Vorgegebener Text

# Fehler biem emergen von kbear

## Altanos

Hi,

wer kann mir sagen was folgende Meldung bedeutet, bzw. wie ich den Fehler beheben kann?

kbearinfoview.cpp: In constructor `KBearInfoView::KBearInfoView(QWidget*, const char*)':

kbearinfoview.cpp:37: declaration of `name' shadows a parameter

make[3]: *** [kbearinfoview.lo] Fehler 1

make[3]: Verlassen des Verzeichnisses Verzeichnis »/var/tmp/portage/kbear-2.0_alpha1/work/kbear-2.0alpha1/kbear«

make[2]: *** [all-recursive] Fehler 1

make[2]: Verlassen des Verzeichnisses Verzeichnis »/var/tmp/portage/kbear-2.0_alpha1/work/kbear-2.0alpha1/kbear«

make[1]: *** [all-recursive] Fehler 1

make[1]: Verlassen des Verzeichnisses Verzeichnis »/var/tmp/portage/kbear-2.0_alpha1/work/kbear-2.0alpha1«

make: *** [all] Fehler 2

!!! ERROR: The ebuild did not complete successfully.

!!! Function kde_src_compile, Line -4761, Exitcode 2

!!! died running emake, kde_src_compile:make

!!! emerge aborting on  /usr/portage/net-ftp/kbear/kbear-2.0_alpha1.ebuild .

Vielen Dank im Vorraus.

----------

Liste der Datensätze
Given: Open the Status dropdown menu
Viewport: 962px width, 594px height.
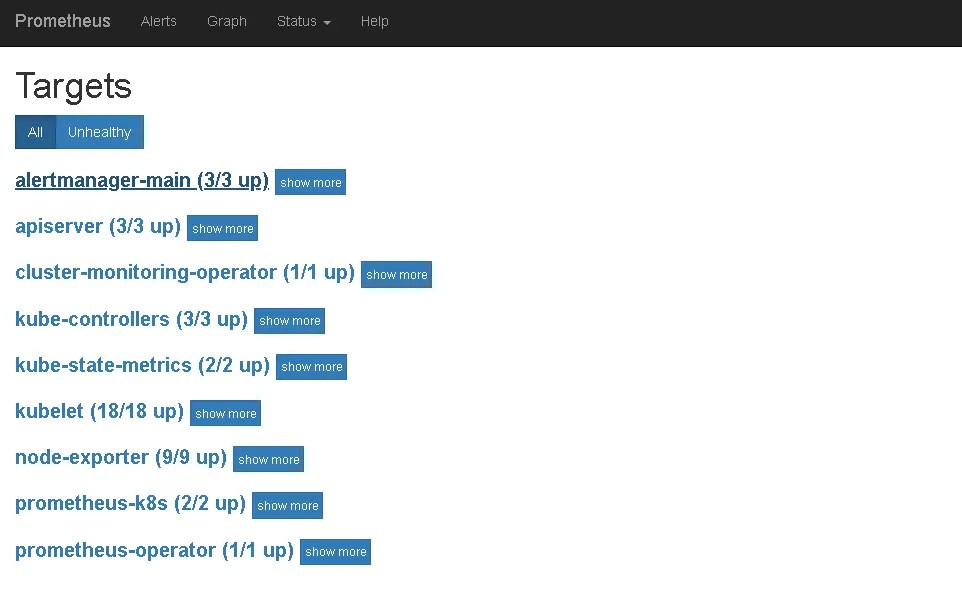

==

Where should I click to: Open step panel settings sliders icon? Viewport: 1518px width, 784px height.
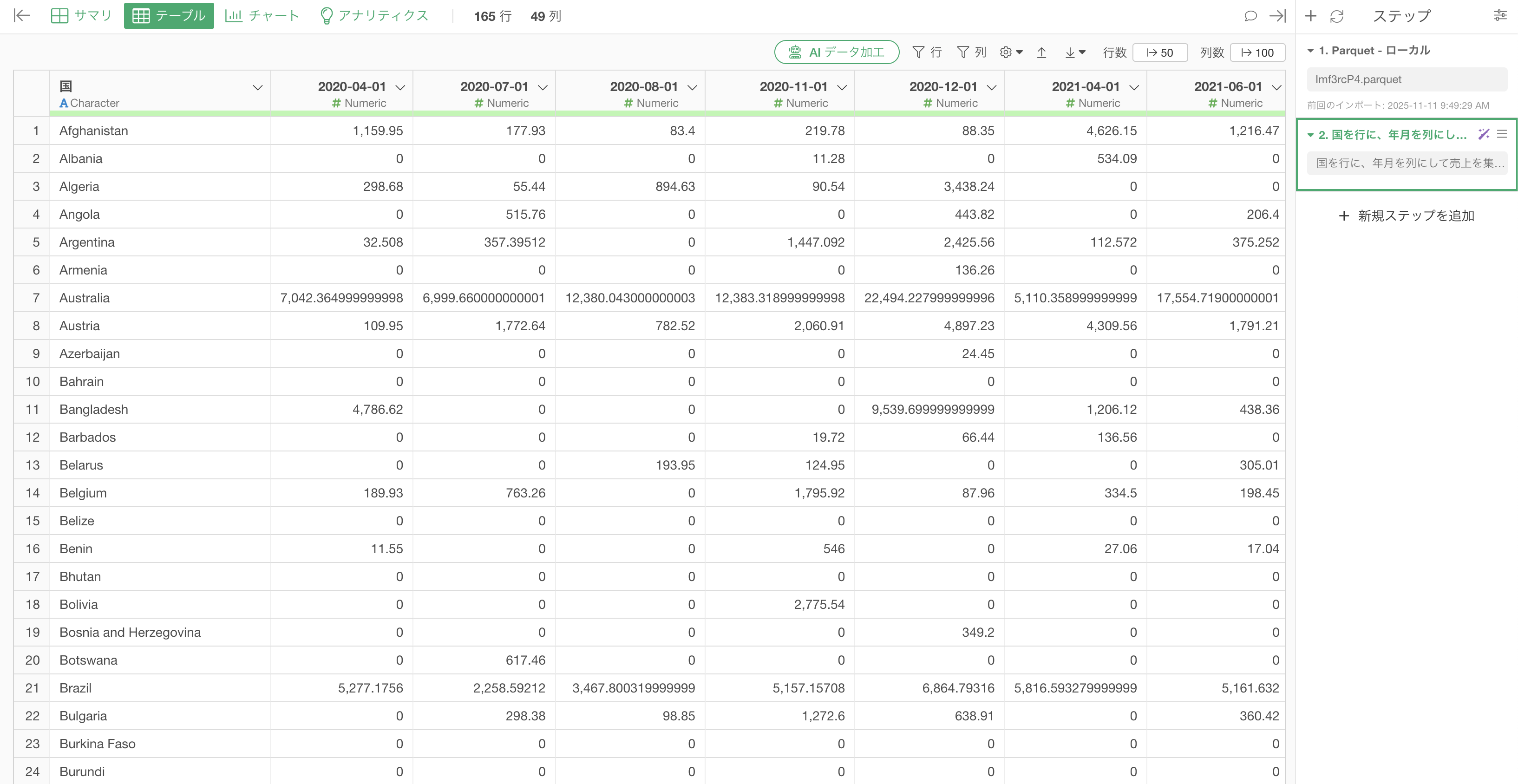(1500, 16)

...

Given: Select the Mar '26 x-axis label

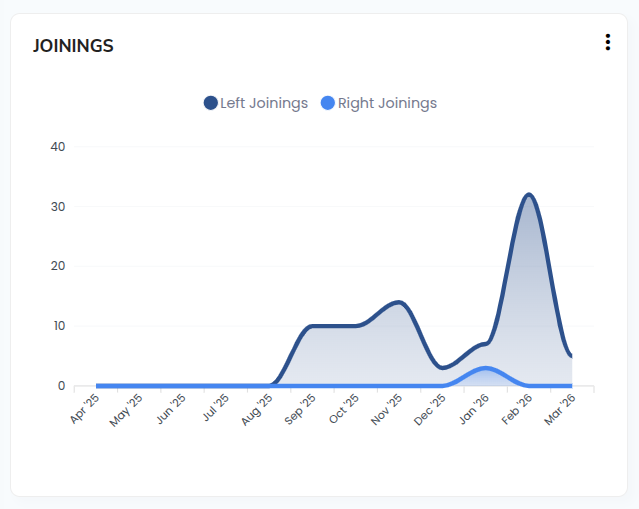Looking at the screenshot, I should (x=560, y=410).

Ihre Aufgabe
Aktualisieren Sie bitte einen Abschnitt des Forumsbeitrags über den kbear-Fehler: Geben Sie ihn ab den Worten "make[1]: Verlassen des" wieder und hören Sie nach "not complete successfully." auf. Ersetzen Sie darin "did not complete successfully" durch "failed".

Lösung der Aufgabe
make[1]: Verlassen des Verzeichnisses Verzeichnis »/var/tmp/portage/kbear-2.0_alpha1/work/kbear-2.0alpha1«

make: *** [all] Fehler 2

!!! ERROR: The ebuild failed.